Add routes. Edit the /etc/cipe/ip-up script to include the routes to connect the subnetworks on each side of the connection. For our example, I added the following route so that I could address any computer on the remote LAN (192.168.10.0) from my local CIPE connection:
route add -net 192.168.10.0 netmask 255.255.255.0 gw $5
Other ciped options. You can add options to the /etc/cipe/options.cipcb0 file to pass to the ciped-cb daemon. To see available options, type info cipe. Then scroll down and select Parameter List to see a list of all parameters you can set for the daemon. (The options.cipcb0 file is where the link key is stored, so to use a new key you can change it here. Be sure to keep it protected from access by anyone but root!)
If you want to create multiple VPNs to the same public IP address, you can create multiple CIPE interfaces and assign each one to a different UDP port number.

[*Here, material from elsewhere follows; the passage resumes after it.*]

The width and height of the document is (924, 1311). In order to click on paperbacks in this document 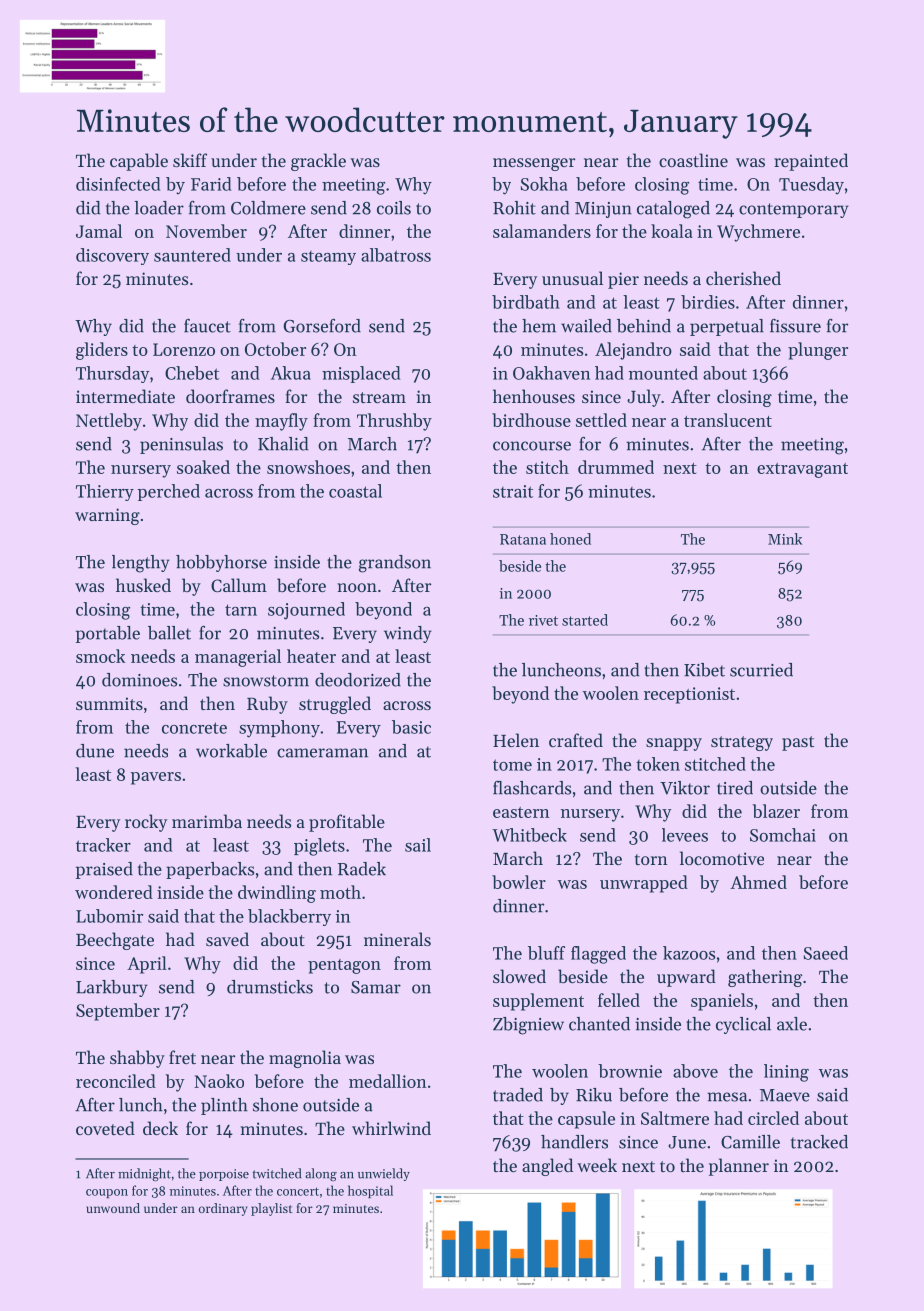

Repeat the configuration you did for Peer 1 on Peer 2. Much of the information, however, will be reversed. Here's an example of /etc/sysconfig/network-scripts/ifcfg-cipcb0 on Peer 2:
TYPE=CIPE DEVICE=cipcb0 ONBOOT=yes IPADDR=192.168.10.1 MYPORT=7777 ME=188.8.131.52:7777 PTPADDR=192.168.20.2 PEER=184.108.40.206:7777
Again, be sure to replace the values of ME and PTPADDR with real IP addresses for your locations. The same issues also apply to changing IP forwarding, opening your firewall, adding routes, and adding other ciped options. Remember, you have basically just set up a tunnel between two computers on the Internet. What the packets that cross that interface can do once they arrive at the remote computer is up to you.
If you set your CIPE interfaces to boot automatically, they will be started the next time you reboot the computer. (Or, start them now by typing /etc/init.d/network restart.) If your connections to the Internet are up on both sides, the CIPE tunnel should start and connect across your Internet interfaces.
To check that the CIPE tunnel is active, simply use the ping command. For example, in our sample you could type from Peer 1 to Peer 2:
# ping 192.168.20.1
If the ping is successful, you can use the ethereal window to check that the tunnel is actually working properly. For example, if your tunnel were communicating over the eth0 interface on Peer 1, capturing packets on that interface with ethereal while you were pinging the remote CIPE would result in lines that look like the following:
220.127.116.11 18.104.22.168 UDP Source port: 7777 Destination port: 7777 22.214.171.124 126.96.36.199 UDP Source port: 7777 Destination port: 7777
Because the ping requests are encrypted, all you see traveling across the interface are UDP packets between ports 7777 on the two IP addresses representing the Internet interfaces being used by the CIPE tunnel.
If you need to communicate across the peer to another computer, make sure that you have set the routes up to do that. In particular, if you are creating a CIPE connection over a PPP dial-up connection directly to your company, and are routing from there to the Internet, make sure that the remote CIPE computer knows to route data back to your CIPE interface.